Da stellt sich die nächste Frage:
Sind in den 195 Interviews immer mehrere Meinungen abgefragt worden? Da es ja offenbar mehr Personen als Interviews gab muss das mindestens bei ca. einem Drittel so gewesen sein wenn man von zwei Personen / Befragung ausgeht. Damit sind demografische Daten unerheblich, denn die treffen nur dann wirklich den Kern wenn sie klar einer Person zugeordnet werden können.
- Linksetzung statt Fettdruck
Der Text ist durchsetzt von fett gedruckten Anteilen was offenbar die Bedeutung dieser Stellen hervorheben soll. Es erschließt sich den Lesenden aber nicht, da entsprechende Links, die die Bedeutung unterstützen könnten, komplett fehlen.
Mir kommt es insgesamt betrachtet so vor, als ob nur der Wille da war die Untersuchung zu teilen, nicht jedoch der Wunsch selbst zu den Ergebnissen Stellung zu nehmen. Das, so scheint mir, ist für einen mit "Red." (steht für "Redaktion") gekennzeichneten Artikel zu wenig. Von einem "hpd" sollte eine Bewertung zu erwarten sein, erfolgt ist jedoch lediglich eine Darstellung die sehr nach Abschrift aus einer Pressemitteilung aussieht. Na klar, auch der hpd hat einmal Tage an denen die Informationen spärlicher sind, bei gleichzeitigem Druck den newsletter Abonnenten etwas vorzusetzen. Dann aber so etwas Banales?
Ein Beispiel dafür, wozu die durchschnittlich verständigen Lesenden möglicherweise gern Basisinformationen von der Redaktion wissen möchten um zu entscheiden welche der nachfolgenden Aussagen denn wohl zutreffend sein könnte:
(Zitat) ".. Im Hinblick auf den Krieg in der Ukraine sind viele Demonstrant:innen der Meinung, dies sei nicht "unser Krieg" und Russland "nicht der Feind". Hingegen sehen sie die USA als "Strippenzieher" .."
Welche Wahrscheinlichkeit und welche Belege gibt es für die eine oder andere Version? Die Demonstranten pauschal als Hitzköpfe, Wahrheitsverweigerer und Verschwörungsgläubige zu bezeichnen und sie dementsprechend zu behandeln führt doch - wie bisher zu sehen ist - zu nichts!
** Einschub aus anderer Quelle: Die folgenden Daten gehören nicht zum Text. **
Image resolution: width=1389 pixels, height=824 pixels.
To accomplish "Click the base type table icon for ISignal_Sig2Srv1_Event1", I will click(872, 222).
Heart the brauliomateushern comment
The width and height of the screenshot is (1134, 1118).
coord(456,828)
Es muss ein ergebnisoffener (!) Dialog geführt werden, in dem man sich auf Definitionen einigt über die man sprechen will.
Vorallem aber sollte den Diskutanten klar sein, dass es nicht darum geht die Meinungen umzudrehen, sondern auf eine Faktenbasis zurück zu kommen.
Ist unter einem so schwachen Artikel der Redaktion denn die penetrant wiederkehrende Aufforderung via "STEADY" zu spenden angebracht?
Nach diesem Armutszeugnis an redaktionellem Text?
Wohl kaum.
Da hat es schon bessere Artikel gegeben, die für eine Unterstützungsaufforderung hätten werben können.
Nachdem all das weiter oben niedergeschrieben war stellte ich fest:
Es gibt bei der "taz" einen Artikel der auf der gleichen Studie basiert, nur ist der um Vieles besser als das, was beim hpd zu lesen war. Weil er sich nicht aufs 'referieren' beschränkt, sondern hinterfragt und ergänzt. Dazu muss man allerdings Zeit aufwenden und sich am Original orientieren.
Zum Weiterlesen
- Gefährdet schwindendes Vertrauen den gesellschaftlichen Zusammenhalt?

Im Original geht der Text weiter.